Mexican Tom and Why I Need to Keep Better Notes

I keep lists of things that strike me as funny with the plan to draw on these notes for my best-selling  novel that I haven’t started writing yet, or to use in a blog post. One problem with this is that I always assume that “omg, this is hilarious, OF COURSE I’ll remember the context!” Or, sometimes I drunkenly add to the list on my phone and it’s kind of like waking up with a stranger because I pull up the list the next day and I’m left wondering WHAT HAPPENED? (please see my other post, Lies then and Now).  Or maybe, sure it was funny, but what more do I do with this?

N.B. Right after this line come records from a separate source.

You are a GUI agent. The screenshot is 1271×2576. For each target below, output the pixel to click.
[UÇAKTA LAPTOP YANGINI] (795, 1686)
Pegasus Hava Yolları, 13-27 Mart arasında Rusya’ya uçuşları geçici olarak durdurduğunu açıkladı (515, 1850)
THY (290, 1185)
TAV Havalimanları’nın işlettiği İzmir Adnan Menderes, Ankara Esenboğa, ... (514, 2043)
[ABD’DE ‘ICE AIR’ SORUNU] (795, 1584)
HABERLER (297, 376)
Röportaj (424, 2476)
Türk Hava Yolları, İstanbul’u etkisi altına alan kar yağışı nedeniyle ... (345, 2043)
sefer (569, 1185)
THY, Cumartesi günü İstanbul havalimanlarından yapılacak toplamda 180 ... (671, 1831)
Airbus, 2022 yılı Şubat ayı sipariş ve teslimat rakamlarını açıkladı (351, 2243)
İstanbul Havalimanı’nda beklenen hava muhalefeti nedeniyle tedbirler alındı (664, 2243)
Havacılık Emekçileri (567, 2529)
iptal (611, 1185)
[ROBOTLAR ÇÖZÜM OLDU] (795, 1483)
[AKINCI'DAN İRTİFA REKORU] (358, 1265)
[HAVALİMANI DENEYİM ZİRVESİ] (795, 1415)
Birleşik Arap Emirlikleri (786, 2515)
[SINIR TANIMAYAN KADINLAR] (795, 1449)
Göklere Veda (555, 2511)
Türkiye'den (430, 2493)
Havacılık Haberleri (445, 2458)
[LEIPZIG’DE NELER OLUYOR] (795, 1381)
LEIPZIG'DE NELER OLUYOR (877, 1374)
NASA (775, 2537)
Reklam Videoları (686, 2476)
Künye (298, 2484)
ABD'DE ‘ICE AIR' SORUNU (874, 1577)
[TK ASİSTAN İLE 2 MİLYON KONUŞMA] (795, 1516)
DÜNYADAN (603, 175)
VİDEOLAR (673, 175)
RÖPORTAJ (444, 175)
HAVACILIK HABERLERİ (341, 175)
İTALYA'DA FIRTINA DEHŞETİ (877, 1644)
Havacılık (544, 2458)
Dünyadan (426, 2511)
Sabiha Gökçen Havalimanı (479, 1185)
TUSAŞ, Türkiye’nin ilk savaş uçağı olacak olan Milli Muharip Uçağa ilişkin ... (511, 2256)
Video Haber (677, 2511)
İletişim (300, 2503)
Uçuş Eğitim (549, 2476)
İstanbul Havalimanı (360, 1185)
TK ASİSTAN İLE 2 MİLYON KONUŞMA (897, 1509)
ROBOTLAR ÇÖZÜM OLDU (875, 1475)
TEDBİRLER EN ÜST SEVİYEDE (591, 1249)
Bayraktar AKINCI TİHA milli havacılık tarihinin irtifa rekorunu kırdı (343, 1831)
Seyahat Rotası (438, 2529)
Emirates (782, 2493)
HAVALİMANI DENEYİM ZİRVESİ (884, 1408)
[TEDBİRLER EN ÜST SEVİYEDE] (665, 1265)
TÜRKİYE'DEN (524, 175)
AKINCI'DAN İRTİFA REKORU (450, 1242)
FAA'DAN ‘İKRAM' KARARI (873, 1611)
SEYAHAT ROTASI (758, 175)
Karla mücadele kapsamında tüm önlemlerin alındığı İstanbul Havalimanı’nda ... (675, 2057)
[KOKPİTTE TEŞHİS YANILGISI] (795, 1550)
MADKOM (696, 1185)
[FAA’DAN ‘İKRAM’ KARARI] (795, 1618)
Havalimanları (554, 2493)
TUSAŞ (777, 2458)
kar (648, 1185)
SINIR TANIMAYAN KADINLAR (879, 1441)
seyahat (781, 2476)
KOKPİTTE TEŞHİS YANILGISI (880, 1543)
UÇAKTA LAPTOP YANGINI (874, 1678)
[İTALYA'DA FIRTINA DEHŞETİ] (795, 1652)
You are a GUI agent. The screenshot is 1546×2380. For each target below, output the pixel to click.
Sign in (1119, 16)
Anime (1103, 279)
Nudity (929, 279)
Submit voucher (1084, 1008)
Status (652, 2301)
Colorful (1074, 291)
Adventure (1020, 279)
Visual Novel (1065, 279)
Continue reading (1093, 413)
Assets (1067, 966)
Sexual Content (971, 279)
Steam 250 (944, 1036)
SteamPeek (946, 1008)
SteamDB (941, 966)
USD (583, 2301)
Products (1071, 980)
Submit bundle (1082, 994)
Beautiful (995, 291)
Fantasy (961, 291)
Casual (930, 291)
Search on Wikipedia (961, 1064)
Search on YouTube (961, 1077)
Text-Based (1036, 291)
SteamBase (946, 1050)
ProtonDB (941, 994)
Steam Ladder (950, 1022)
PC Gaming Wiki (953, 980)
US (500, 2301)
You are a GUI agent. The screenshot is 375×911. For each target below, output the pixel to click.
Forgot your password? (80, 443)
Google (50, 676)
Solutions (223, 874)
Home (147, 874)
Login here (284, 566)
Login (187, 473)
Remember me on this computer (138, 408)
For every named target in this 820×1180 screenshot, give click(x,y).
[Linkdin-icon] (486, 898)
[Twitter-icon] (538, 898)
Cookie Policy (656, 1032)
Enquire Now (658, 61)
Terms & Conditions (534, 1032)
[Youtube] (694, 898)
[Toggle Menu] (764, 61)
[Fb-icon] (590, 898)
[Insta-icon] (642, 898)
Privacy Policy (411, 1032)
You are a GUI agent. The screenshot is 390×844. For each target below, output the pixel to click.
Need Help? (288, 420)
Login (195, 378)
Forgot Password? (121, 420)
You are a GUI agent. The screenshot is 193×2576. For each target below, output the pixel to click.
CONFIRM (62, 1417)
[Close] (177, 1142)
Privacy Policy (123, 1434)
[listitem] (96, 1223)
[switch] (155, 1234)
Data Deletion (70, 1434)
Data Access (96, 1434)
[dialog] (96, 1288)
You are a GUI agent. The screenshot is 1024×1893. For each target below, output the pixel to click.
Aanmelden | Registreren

I guess compiling and sharing in list format is what I do with it:

  1. “Mexican Tom serial killer bones good wind chimes.” That’s the note, in whole. I vaguely recall talking with my sister, I think, about a serial killer who made wind chimes out of human bones. Or, maybe I dreamed this. But, Mexican Tom? Who the fuck is that? Is that a real person? Is it like how Michael and I refer to our neighbors as “The Lesbians”? Is this just shorthand? “Oh, that’s Mexican Tom, not to be confused with White Tom.”
  2. “When discussing the flora and fauna of my vagina, I’m now going to use the shorthand ‘flan.’” This was from an email addressed, but not sent, to Michael. I’m guessing there was  a yeast infection? Because otherwise, well, I guess I’m not sure what the ‘otherwise’ could possibly be.
  3. “When I started to work with drunks, I worried that I was an alcoholic. Next week I start working with the developmentally disabled.” I think we can all see where I was going with this.
  4. “If your family is mad at you, can you still ‘Like’ their photos on Facebook?” Someone should create a social-media decision tree.
  5. “Apparently my bath bombs smell like carpet cleaner, which  means that every time I take a bath, Michael thinks a dog pooped in the house.” I guess that’s the only time we use carpet cleaner.
  6. “The Do’s and Don’ts of Verbal Rape.”  Oh wow, I’d love to know what I was thinking here.
  7. “I’ve had a recent issue with exclamation points. Spring break for little acorn smash acorn and she’s Scottish.” I think it’s safe to say that this note falls into the drunk category.
  8. “Living off the grid just means no sanitation.”
  9. Said at karaoke about one of the patrons hogging the stage: “Do they have the song Fuck the Guy in the Puffy Vest?”
  10. “I don’t know if that’s his wife but I do know he’s one hundred percent gay.”
  11. “You know Bread looks like Jesus? It was a starfish situation.”
  12. More karaoke:  “What song is this?”  “A pedophile song.” “No, I think it’s from Willy Wonka.”   “Yeah… a pedophile song.
  13. “Michael: What color is he? Me: Jewish.”
  14. “Investing in horses = gambling at the track”
  15. “Trauma-informed logic = when your logic is fucked by your childhood.”

Here’s a list of stuff said at work:

  1. “I’m dumb enough that I don’t need help.”
  2. “We have a right to die, for god’s sake!”
  3. “We are making a commitment to penalize.”
  4. “Raining hellfire.”
  5. From an instant message at work:  Me: “I have to find all those emails I deleted.”  Coworker: “We have email??”
  6. Supervisor: “This boat only has one captain. We follow him.”   Coworker: “To the bottom?” Supervisor: “If that’s what he has in mind, yes.”